» DIRECTIONS FOR THIS TASK: Leaving out the pictures, please reproduce exactly and only the lines from the one that contains "Task: Select the Properties tab" through the last line below.

» INFORMATION:
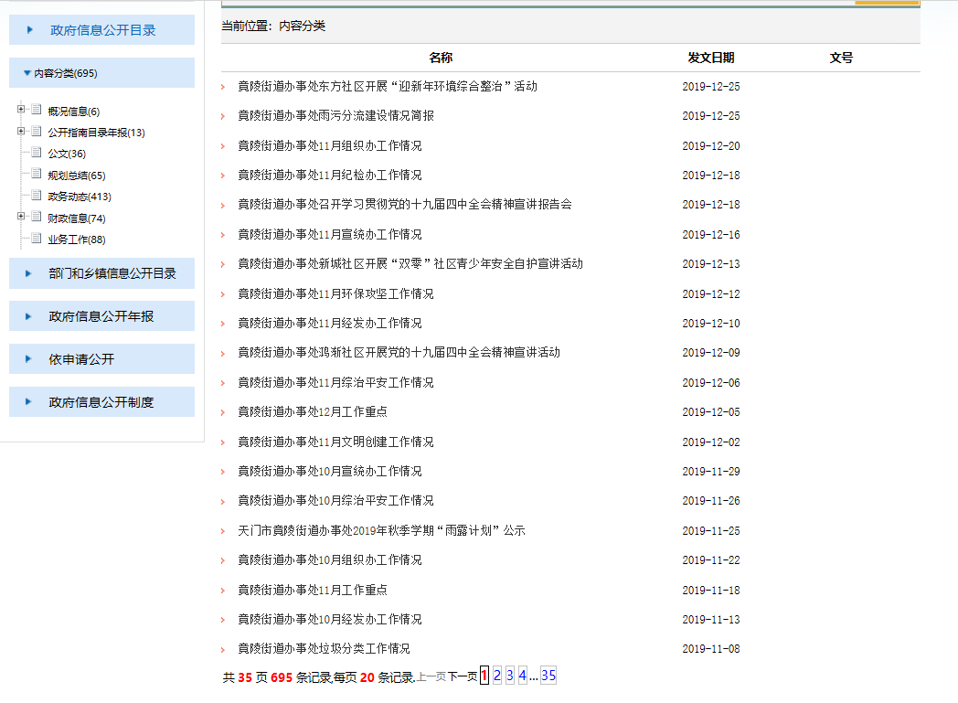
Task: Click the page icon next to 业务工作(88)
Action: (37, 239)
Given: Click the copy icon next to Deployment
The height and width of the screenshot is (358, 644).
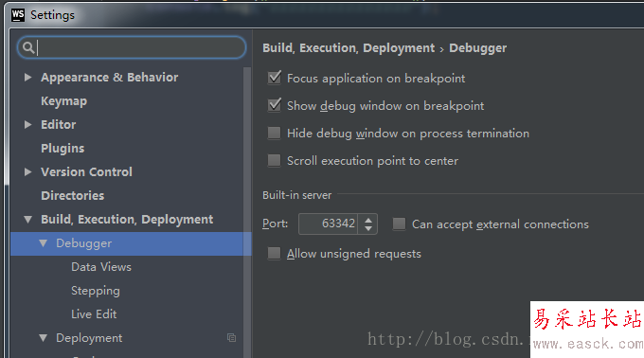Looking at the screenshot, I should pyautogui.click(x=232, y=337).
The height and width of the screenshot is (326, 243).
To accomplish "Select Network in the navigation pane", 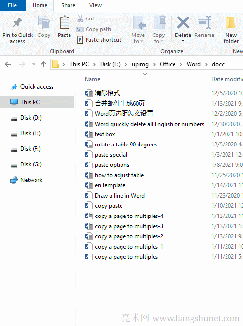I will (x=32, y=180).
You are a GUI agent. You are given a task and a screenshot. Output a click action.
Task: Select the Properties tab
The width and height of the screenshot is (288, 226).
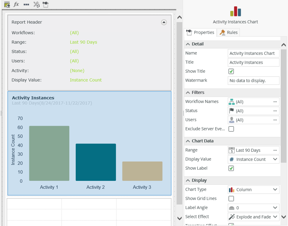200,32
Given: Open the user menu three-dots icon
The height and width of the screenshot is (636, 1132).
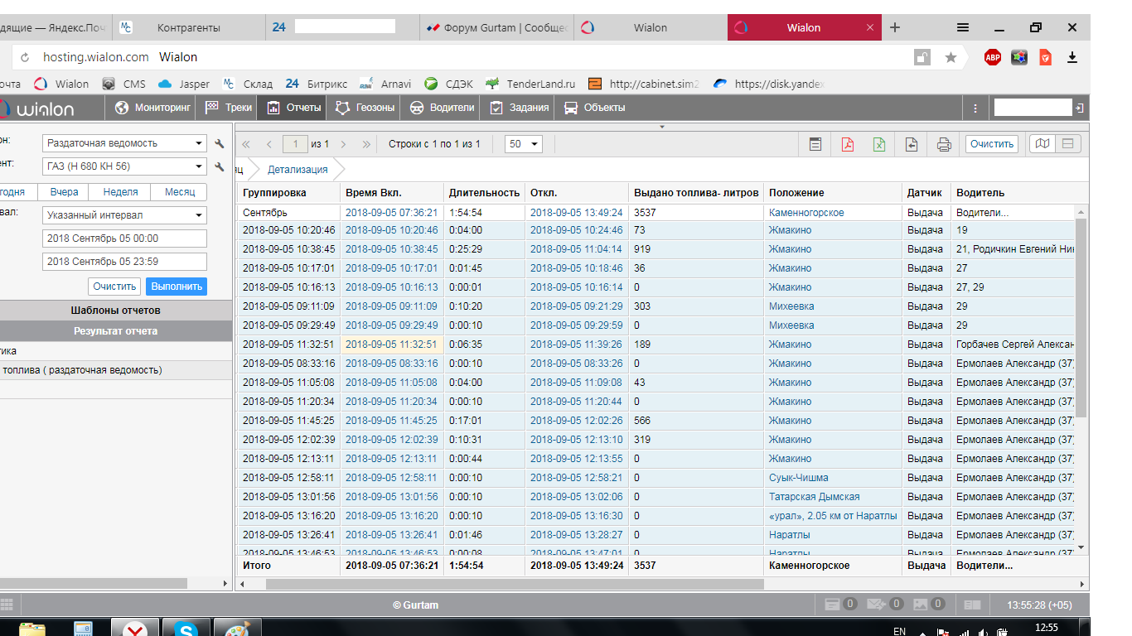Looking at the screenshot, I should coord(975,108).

» YOUR RESPONSE:
Task: Select the Properties tab
The width and height of the screenshot is (288, 226).
200,32
Given: Open the user menu three-dots icon
The height and width of the screenshot is (636, 1132).
Looking at the screenshot, I should coord(975,108).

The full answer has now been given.